## TASK INSTRUCTIONS
Your answer should be the lines of the material that include the word "computer".

## DATA PROVIDED
<<<<

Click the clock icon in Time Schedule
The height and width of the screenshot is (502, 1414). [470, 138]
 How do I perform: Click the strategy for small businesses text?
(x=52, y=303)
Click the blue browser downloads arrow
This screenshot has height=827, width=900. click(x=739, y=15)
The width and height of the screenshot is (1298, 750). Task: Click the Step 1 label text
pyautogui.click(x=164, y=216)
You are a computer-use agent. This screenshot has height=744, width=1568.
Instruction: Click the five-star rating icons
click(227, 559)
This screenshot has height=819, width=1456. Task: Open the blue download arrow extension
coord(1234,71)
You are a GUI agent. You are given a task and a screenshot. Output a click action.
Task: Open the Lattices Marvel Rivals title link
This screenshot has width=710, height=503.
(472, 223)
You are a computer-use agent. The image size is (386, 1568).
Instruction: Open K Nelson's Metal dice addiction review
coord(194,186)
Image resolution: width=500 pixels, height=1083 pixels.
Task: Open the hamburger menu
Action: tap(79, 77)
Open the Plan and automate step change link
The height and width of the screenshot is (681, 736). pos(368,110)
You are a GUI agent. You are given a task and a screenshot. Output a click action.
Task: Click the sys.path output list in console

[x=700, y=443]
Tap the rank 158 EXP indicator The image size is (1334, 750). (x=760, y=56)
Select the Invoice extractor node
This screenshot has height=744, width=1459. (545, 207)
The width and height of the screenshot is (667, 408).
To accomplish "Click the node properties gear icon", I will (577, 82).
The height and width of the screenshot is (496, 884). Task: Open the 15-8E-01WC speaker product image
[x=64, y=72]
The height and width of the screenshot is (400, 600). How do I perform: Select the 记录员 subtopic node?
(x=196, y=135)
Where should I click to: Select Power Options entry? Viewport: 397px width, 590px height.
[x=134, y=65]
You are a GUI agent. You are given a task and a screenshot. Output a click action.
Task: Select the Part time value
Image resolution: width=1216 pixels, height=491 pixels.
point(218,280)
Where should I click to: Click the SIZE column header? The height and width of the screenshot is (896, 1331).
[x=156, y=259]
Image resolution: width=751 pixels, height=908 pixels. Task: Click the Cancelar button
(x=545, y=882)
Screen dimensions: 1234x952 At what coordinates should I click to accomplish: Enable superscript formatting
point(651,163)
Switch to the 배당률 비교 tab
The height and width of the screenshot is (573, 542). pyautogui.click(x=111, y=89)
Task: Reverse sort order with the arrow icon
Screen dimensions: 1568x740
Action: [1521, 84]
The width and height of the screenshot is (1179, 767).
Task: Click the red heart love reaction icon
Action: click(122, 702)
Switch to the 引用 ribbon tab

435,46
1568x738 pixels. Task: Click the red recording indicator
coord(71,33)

>>>>

## FINISHED TASK
You are a computer-use agent. This screenshot has height=744, width=1568.
You are a computer-use agent. The image size is (386, 1568).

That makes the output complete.